= Document text =
###

The job market for attorneys in Los Angeles continues to be a good performer. However, Deloitte estimated that by 2036, more than 100,000 lawyers will be replaced by automation. But is there really a robot attorney army just around the corner?

No doubt, there are big investments being made on artificial intelligence. According to 2018 research conducted by International Data Corp., spending on cognitive and AI systems will reach $77.6 billion in 2022, more than three times the $24 billion forecast for 2018.

However, despite these forecasts, many in the legal and technology industries paint a much larger revolution that tends to be overblown. That’s not to say change isn’t already afoot. The competitive nature of legal practice means firms are often eager to adopt technology that will provide a competitive advantage.

That AI is changing the law is a good case study for how other industries may soon be similarly impacted.

###

= Available data =
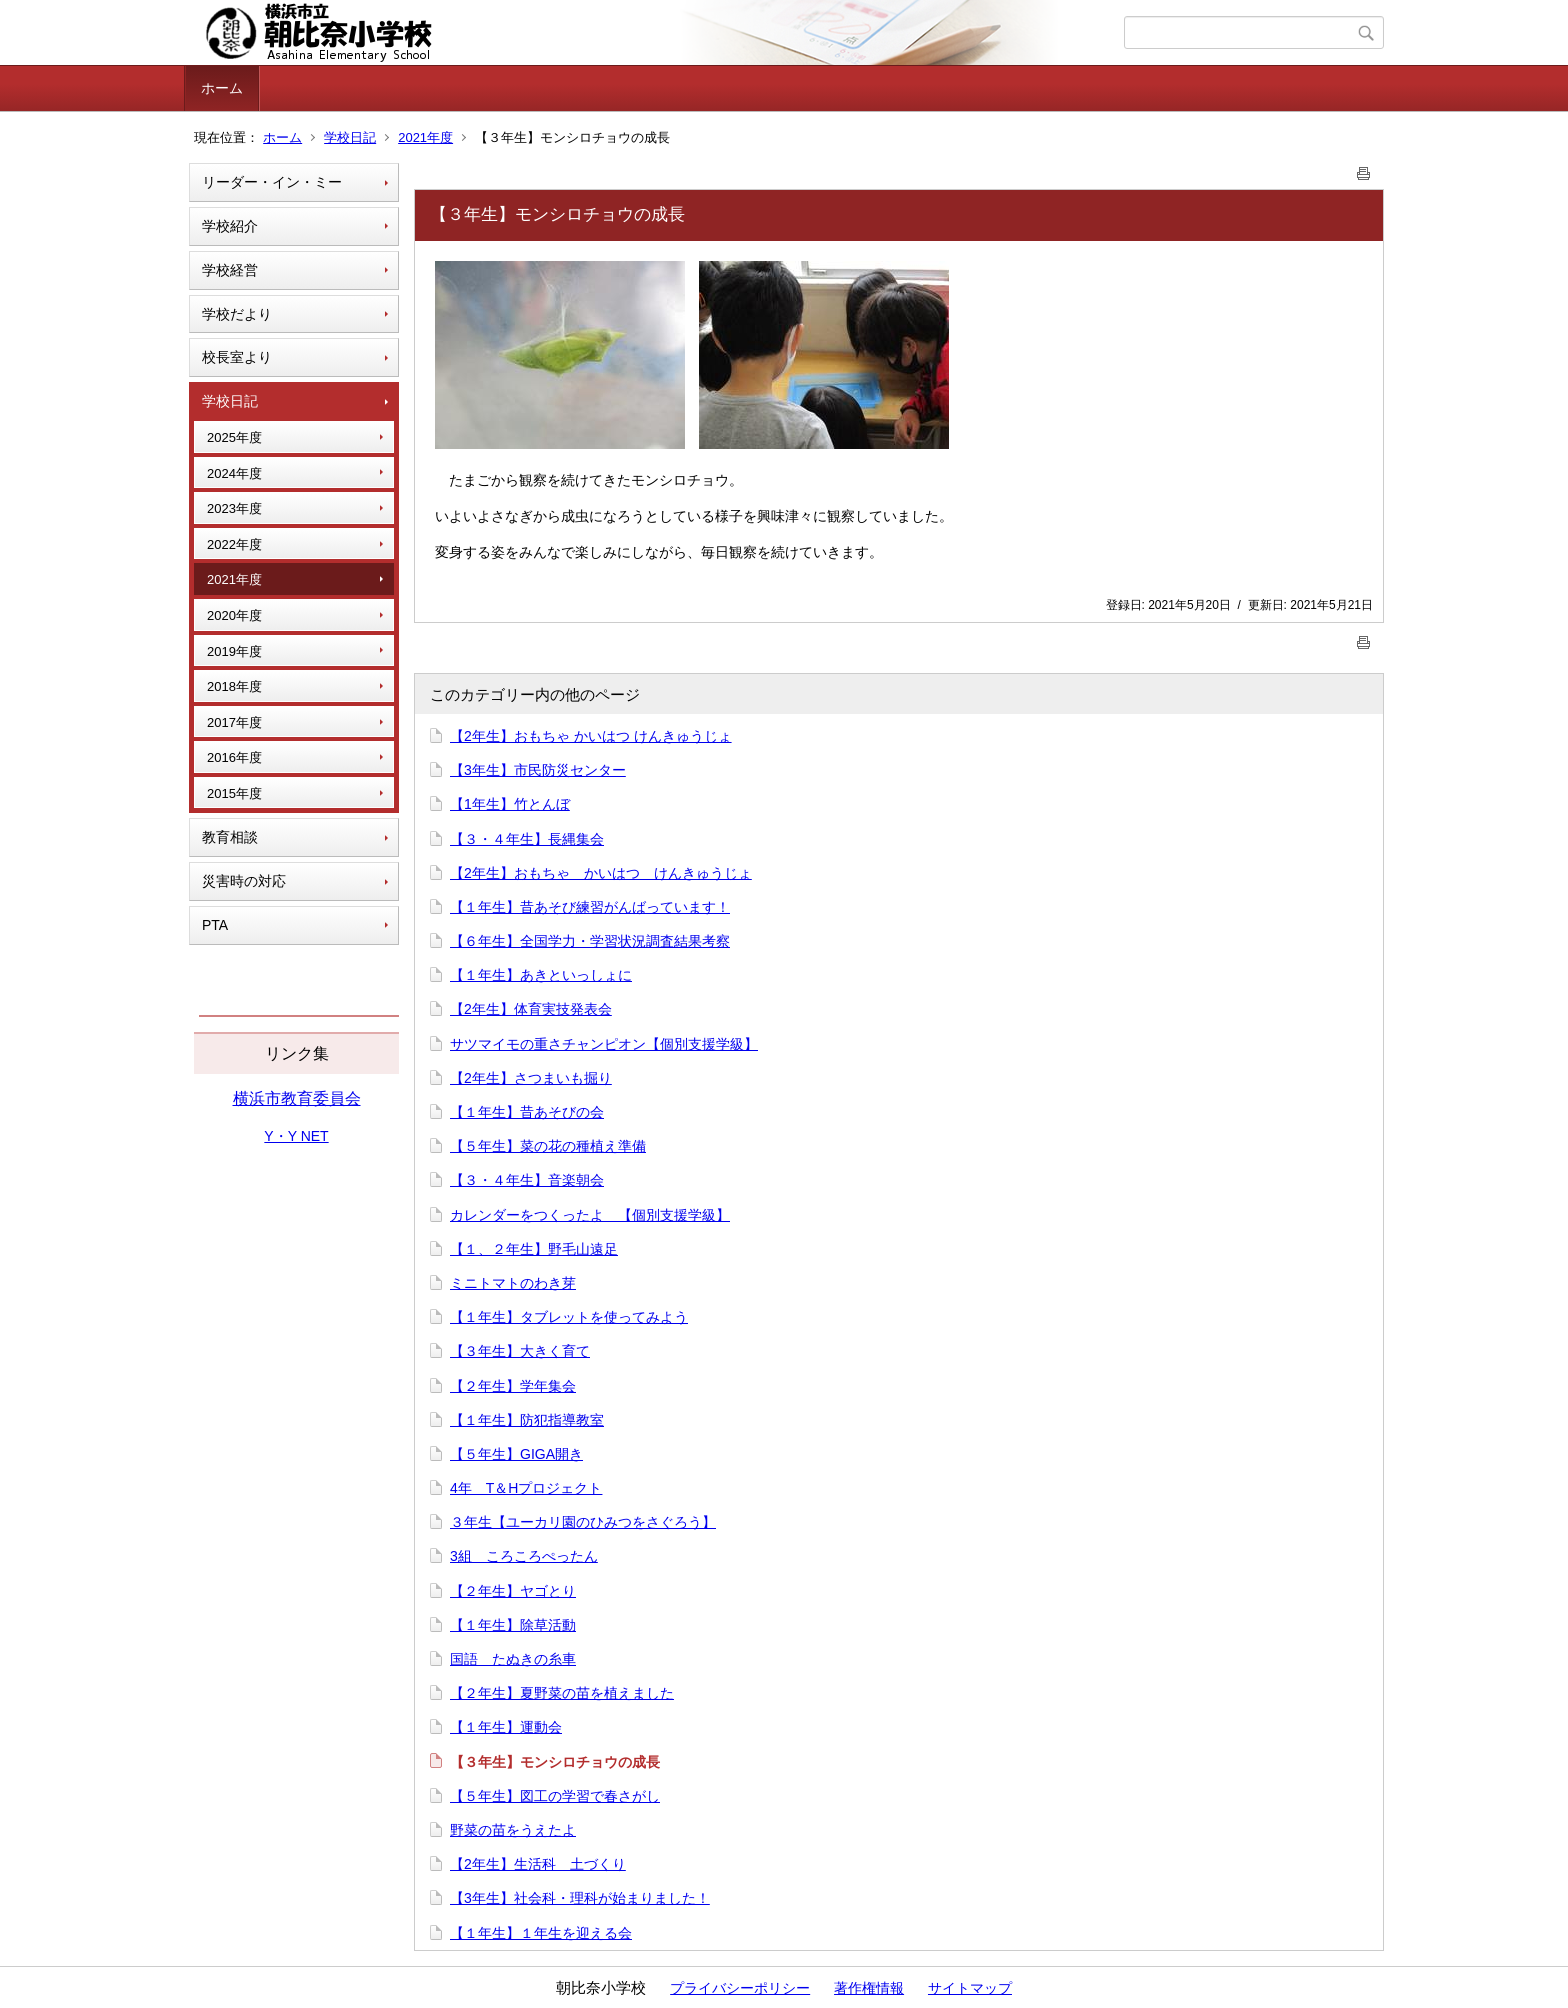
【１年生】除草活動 (513, 1625)
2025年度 (234, 437)
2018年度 (234, 686)
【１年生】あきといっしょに (541, 975)
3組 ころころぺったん (524, 1556)
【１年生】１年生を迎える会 (541, 1933)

###

= Tasks to carry out =
**1)** According to the passage on AI and the legal profession, how much will spending on cognitive and AI systems reach in 2022?
**2)** Reproduce character for character every entry listed after the passage on AI and the legal profession, and leave the picture out.

= Answers to each task =
**1)** $77.6 billion

**2)**
【１年生】除草活動 (513, 1625)
2025年度 (234, 437)
2018年度 (234, 686)
【１年生】あきといっしょに (541, 975)
3組 ころころぺったん (524, 1556)
【１年生】１年生を迎える会 (541, 1933)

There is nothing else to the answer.